Marc-Andre Fleury will take the starting job for the Penguins to start the season, but under some unfortunate circumstances as Matt Murray suffered a broken hand during North America’s game against Russia at the World Cup.

The Pittsburgh Penguins might be thankful they didn’t ship out veteran goaltender Marc-Andre Fleury ahead of the coming campaign after Matt Murray’s sparkling post-season run, because when the season starts, the young netminder will find himself on the sideline.

Penguins GM Jim Rutherford announced Saturday that Murray, 22, suffered a broken hand during round robin play for Team North America at the World Cup of Hockey. The injury is enough that Murray will almost certainly be out for the entirety of the pre-season, and the 3-6 week timeline for recovery could potentially see Murray miss the first month of the regular season. Just how severe the injury is, though, hasn’t yet been determined.
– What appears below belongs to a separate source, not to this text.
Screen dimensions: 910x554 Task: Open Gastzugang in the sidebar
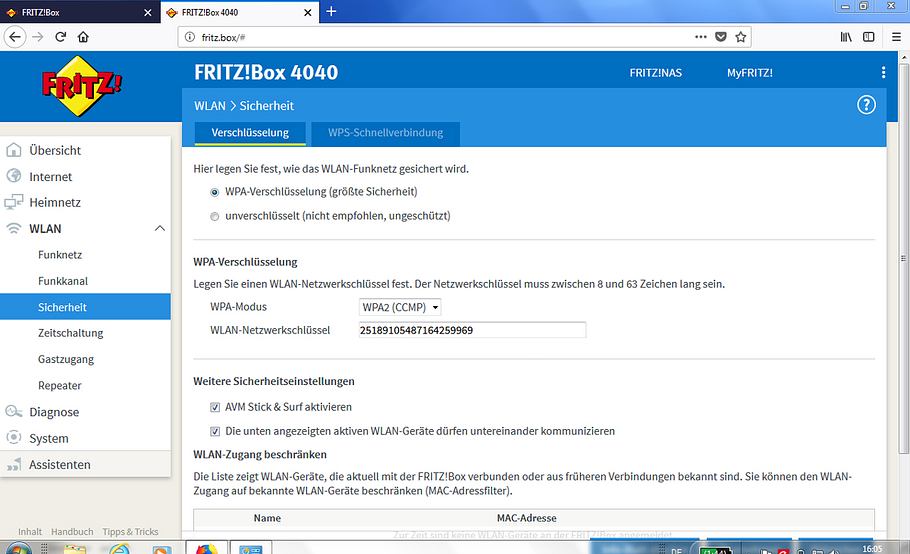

According to the Pittsburgh Post-Gazette’s Jason Mackey, Rutherford said Murray has yet to meet with Penguins doctors.

If Murray is sidelined for the whole six weeks, he could miss the entire month of October and a dozen or more games. If the injury persists beyond the six week period, there’s a possibility he could miss an additional three games in the first week of November.

Murray’s injury came during North America’s tilt against Russia on Sept. 19, a game that Murray started but did not finish after allowing four goals on 19 shots in a 4-3 loss. All four goals against Murray came in little more than six minutes of action.

The exact moment Murray suffered the injury is hard to pinpoint, but he said post-game that it was only a minor injury and he had simply “jammed his thumb,” according to the Canadian Press. The injury was taped during the Sept. 19 game and Murray did continue to practice after suffering the ailment. However, he didn’t suit up in North America’s final game of the tournament, watching on as the young guns team closed out their tournament with a thrilling 4-3 overtime win against Sweden.

Murray was set to push Fleury for the starting gig this season, and there was a chance Murray could once again overtake his veteran counterpart for the bulk of the starts, just as he did during the post-season. Murray was remarkable in the playoffs, posting a 15-6 record, 2.08 goals-against average, .923 save percentage and one shutout en route to hoisting the Stanley Cup in his rookie season.

Murray’s performance in the playoffs shouldn’t have come as much of a shock, however. He showed signs of his incredible talent throughout his rookie year in the AHL — he was the league’s top goaltender and rookie of the year in 2014-15 — and posted a 9-2-1 record, 2.00 GAA and .930 SP with one shutout in 13 appearances during the regular seasons for the Penguins.

With Murray on the shelf, though, the Penguins will turn to Fleury as their definite No. 1. There are much worse hands to be dealt than that. Fleury was one of the Penguins best players during a difficult first half of the season under former coach Mike Johnston, and Fleury continued to excel under Mike Sullivan.

Fleury had to battle through concussion issues during the 2015-16 campaign, but he managed to post a stellar 35-17-6 record, 2.29 GAA and .921 SP to go along with five shutouts. Statistically, it was one of the best seasons of Fleury’s career, and it came in the first season of his new four-year, $23-million deal.

Murray’s injury will also have an impact on the backup situation in Pittsburgh, as one of Tristan Jarry or Sean Maguire will almost certainly be brought up as insurance for Fleury while Murray is out of action.